# Testo proposto
☆ ☆ ☆ ☆ ☆
A sei anni da L’ottava vibrazione, romanzo sperimentale metà storico e metà noir sulla disfatta di Adua, Carlo Lucarelli torna in libreria, sempre per Einaudi, con un nuovo romanzo del cosiddetto ciclo coloniale dal titolo Albergo Italia. Un agile volumetto, su per giù 120 pagine, più un racconto lungo che un vero romanzo, pubblicato in collaborazione con L’Ente editoriale dell’Arma dei Carabinieri in occasione del Bicenetenario dei Carabinieri. Un’opera su commissione, forse, sta di fatto che conferma, se ce ne fosse bisogno, l’abilità narrativa di questo autore che più che altro conoscevo per apparizioni televisive, articoli giornalistici e sceneggiati tratti dai suoi libri (De Luca e Coliandro).
Sull’originalità della trama avrei qualche riserva, troppi punti in comune con l’opera di un altro scrittore italiano specializzato in noir coloniali, ma non ho prove per affermare che Lucarelli sia stato influenzato da questo autore, solo un senso di dejavu. Poi L’Ottava vibrazione, in cui appare per la prima volta il personaggio di Colaprico, apparve in tempi non sospetti, nel 2008, quando anche l’altro autore iniziava i primi passi. Coincidenze? Forse più che altro frutto del junghiano immaginario collettivo.
Dunque siamo ad Asmara, nuova capitale della colonia d’Eritrea, Africa Orientale, nell’ultimo anno dell’Ottocento. La disfatta di Adua è ancora nell’aria come memento di una fallimentare impresa coloniale, che sembra così inadatta all’ indolente popolo italico. Ma anche l’ostinazione non manca e cosa c’è di meglio che erigere un nuovo albergo, il più grande, il più moderno, il più elegante – e ancora l’unico – della nuova Asmara, per testimoniare la grandezza, e i sogni di gloria di un popolo che bada al sodo, agli affari, agli investimenti che la madrepatria avrebbe fatto in colonia. E dove c’è ricchezza, c’è corruzione, e molto spesso delitti.
☆ ☆ ☆ ☆ ☆
Secondo la recensione di Albergo Italia, perché chi scrive ha qualche riserva sull'originalità della trama? E perché non arriva ad affermare che Lucarelli sia stato influenzato dall'altro scrittore?
☆ ☆ ☆ ☆ ☆
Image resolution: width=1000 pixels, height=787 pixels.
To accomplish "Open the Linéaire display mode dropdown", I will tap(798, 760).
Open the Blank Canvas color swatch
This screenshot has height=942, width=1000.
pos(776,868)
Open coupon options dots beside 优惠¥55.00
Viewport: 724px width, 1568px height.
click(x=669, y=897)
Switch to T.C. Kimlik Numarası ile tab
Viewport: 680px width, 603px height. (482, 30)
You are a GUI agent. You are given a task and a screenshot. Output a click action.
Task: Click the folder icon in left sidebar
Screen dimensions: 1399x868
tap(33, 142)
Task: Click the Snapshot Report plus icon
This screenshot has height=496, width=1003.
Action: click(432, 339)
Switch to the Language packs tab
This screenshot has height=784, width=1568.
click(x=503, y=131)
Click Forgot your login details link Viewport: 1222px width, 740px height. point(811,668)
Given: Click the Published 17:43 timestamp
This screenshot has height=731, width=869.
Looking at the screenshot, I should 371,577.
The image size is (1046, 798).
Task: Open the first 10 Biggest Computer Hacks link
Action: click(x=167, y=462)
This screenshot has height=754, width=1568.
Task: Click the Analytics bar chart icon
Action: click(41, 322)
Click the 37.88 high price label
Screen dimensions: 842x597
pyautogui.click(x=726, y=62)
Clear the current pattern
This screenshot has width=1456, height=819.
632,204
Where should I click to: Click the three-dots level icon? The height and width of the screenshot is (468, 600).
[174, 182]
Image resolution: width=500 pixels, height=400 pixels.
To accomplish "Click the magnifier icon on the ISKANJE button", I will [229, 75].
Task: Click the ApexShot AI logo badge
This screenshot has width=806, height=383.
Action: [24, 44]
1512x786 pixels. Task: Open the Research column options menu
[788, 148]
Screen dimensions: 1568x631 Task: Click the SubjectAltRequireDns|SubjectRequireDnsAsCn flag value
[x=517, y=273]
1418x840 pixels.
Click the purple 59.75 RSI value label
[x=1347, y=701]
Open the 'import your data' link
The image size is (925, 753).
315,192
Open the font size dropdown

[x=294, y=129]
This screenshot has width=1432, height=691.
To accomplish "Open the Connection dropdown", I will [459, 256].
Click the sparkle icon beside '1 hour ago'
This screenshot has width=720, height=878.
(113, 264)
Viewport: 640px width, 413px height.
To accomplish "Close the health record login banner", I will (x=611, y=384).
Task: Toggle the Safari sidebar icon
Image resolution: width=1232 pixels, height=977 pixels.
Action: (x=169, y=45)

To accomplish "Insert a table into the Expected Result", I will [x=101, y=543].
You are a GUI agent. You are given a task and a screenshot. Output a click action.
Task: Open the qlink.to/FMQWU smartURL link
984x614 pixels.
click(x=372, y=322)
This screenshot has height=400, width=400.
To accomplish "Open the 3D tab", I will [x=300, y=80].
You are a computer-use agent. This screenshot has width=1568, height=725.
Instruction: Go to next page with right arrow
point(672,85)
☆ ☆ ☆ ☆ ☆
# Soluzione dell'esercizio
Ha qualche riserva perché la trama ha troppi punti in comune con l'opera di un altro scrittore italiano specializzato in noir coloniali. Non afferma che ci sia stata un'influenza perché non ne ha prove, ma prova soltanto un senso di déjà vu. Inoltre L'ottava vibrazione, in cui compare per la prima volta il personaggio di Colaprico, uscì in tempi non sospetti, nel 2008, quando anche l'altro autore muoveva i primi passi.